Sarah Burch — Department of Geography and Environmental Management
Sarah Burch is a professor in Waterloo’s Faculty of Environment. She is Canada Research Chair in Sustainability Governance and Innovation. Her areas of expertise include climate change adaptation and mitigation in cities, subnational climate change policy, sustainability transitions and decarbonization.
“As Canada reiterates its commitment to deep decarbonization, it’s crucial to find creative, equitable, and inclusive pathways to a sustainable future. While global in focus, international climate change negotiations increasingly draw our attention to exciting opportunities for synergies between greenhouse gas reduction and climate change adaptation at the subnational level — in neighbourhoods, cities, and regions.”
- Sarah Burch
Neil Craik — School of Environment, Enterprise and Development
Neil Craik is an associate professor in Waterloo’s Faculty of Environment. His expertise is in international climate law, with a focus on climate geoengineering governance and the use of carbon budgets as a regulatory approach.

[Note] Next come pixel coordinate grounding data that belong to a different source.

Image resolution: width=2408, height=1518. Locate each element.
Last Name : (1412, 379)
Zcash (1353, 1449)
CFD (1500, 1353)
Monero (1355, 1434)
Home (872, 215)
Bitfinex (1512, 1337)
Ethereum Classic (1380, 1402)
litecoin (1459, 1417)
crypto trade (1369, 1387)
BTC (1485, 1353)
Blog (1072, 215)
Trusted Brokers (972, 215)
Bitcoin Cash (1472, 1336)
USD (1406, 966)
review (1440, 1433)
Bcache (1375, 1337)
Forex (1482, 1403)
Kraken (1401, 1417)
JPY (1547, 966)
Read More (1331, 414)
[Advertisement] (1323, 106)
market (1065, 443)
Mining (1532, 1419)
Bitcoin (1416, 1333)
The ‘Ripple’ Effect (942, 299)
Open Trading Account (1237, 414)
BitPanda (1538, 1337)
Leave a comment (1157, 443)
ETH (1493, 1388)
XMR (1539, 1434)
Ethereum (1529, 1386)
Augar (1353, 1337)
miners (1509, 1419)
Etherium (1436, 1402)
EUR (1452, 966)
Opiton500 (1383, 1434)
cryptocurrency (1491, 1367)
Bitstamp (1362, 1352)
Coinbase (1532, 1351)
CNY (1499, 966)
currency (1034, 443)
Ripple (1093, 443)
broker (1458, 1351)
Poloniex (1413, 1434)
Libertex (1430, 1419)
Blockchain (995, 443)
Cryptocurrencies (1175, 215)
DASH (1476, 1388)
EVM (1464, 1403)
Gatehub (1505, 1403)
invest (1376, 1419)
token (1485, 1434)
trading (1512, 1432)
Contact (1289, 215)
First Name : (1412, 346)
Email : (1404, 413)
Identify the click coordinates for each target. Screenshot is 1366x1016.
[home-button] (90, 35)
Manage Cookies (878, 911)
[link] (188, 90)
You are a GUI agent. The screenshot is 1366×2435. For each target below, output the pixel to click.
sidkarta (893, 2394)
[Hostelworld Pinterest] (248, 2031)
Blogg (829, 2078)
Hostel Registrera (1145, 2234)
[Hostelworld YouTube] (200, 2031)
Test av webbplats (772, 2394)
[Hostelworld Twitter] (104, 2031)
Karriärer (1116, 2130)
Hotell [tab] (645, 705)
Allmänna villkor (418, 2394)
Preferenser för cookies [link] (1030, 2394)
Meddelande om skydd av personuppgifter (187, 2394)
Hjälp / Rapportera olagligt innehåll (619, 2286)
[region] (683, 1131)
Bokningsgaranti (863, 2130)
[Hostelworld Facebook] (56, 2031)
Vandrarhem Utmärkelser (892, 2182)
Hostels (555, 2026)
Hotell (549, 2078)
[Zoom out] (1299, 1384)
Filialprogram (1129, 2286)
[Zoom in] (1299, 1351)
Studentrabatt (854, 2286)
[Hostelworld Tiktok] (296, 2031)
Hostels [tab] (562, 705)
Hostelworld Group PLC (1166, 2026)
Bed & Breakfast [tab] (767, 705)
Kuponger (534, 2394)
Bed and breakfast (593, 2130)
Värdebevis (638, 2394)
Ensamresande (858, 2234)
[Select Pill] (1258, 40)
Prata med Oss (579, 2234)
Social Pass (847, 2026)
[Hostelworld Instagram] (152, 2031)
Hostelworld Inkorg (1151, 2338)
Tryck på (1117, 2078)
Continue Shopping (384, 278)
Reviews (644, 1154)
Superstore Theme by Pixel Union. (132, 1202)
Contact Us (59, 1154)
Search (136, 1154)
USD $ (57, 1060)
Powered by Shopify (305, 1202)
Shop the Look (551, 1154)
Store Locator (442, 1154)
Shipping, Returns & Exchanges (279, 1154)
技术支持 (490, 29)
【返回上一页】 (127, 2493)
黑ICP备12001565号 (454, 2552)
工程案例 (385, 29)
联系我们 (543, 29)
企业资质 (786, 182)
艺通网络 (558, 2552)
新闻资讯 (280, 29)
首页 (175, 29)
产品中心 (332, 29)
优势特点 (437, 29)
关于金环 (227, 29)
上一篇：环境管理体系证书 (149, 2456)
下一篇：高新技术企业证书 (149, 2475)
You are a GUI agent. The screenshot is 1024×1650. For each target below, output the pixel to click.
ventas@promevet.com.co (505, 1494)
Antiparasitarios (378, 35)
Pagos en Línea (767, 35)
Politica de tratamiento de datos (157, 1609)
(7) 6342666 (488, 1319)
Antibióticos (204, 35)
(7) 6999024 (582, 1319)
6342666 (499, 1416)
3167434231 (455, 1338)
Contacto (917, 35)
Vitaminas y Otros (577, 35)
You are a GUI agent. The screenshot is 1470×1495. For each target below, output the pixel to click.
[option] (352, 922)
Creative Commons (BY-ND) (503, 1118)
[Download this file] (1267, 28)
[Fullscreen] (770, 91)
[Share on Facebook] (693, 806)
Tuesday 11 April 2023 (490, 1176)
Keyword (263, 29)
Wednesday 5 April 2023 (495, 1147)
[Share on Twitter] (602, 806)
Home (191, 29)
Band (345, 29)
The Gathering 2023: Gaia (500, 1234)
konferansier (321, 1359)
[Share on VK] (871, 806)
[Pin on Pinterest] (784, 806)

“It is becoming increasing clear that as international community struggles to meet the two-degree goal, the issue of climate geoengineering can no longer be treated as peripheral — Canada needs a national research strategy as part of its broader approach to climate change.”
- Neil Craik
Jason Thistlethwaite — School of Environment, Enterprise and Development
Jason Thistlethwaite is an assistant professor in Waterloo’s Faculty of Environment. His research focuses on climate change risk management and innovative strategies designed to reduce the economic impacts of extreme weather. He explores the role of insurance and government risk-transfer in promoting climate change adaptation and reducing economic vulnerability.
“The Conference of the Parties needs to prioritize climate change loss and damage since the know the costs will threaten global economic growth for generations to come. Unlike the battle over who is responsible for mitigating emissions, the solutions for managing climate loss and damage are widely known and are already being implemented.”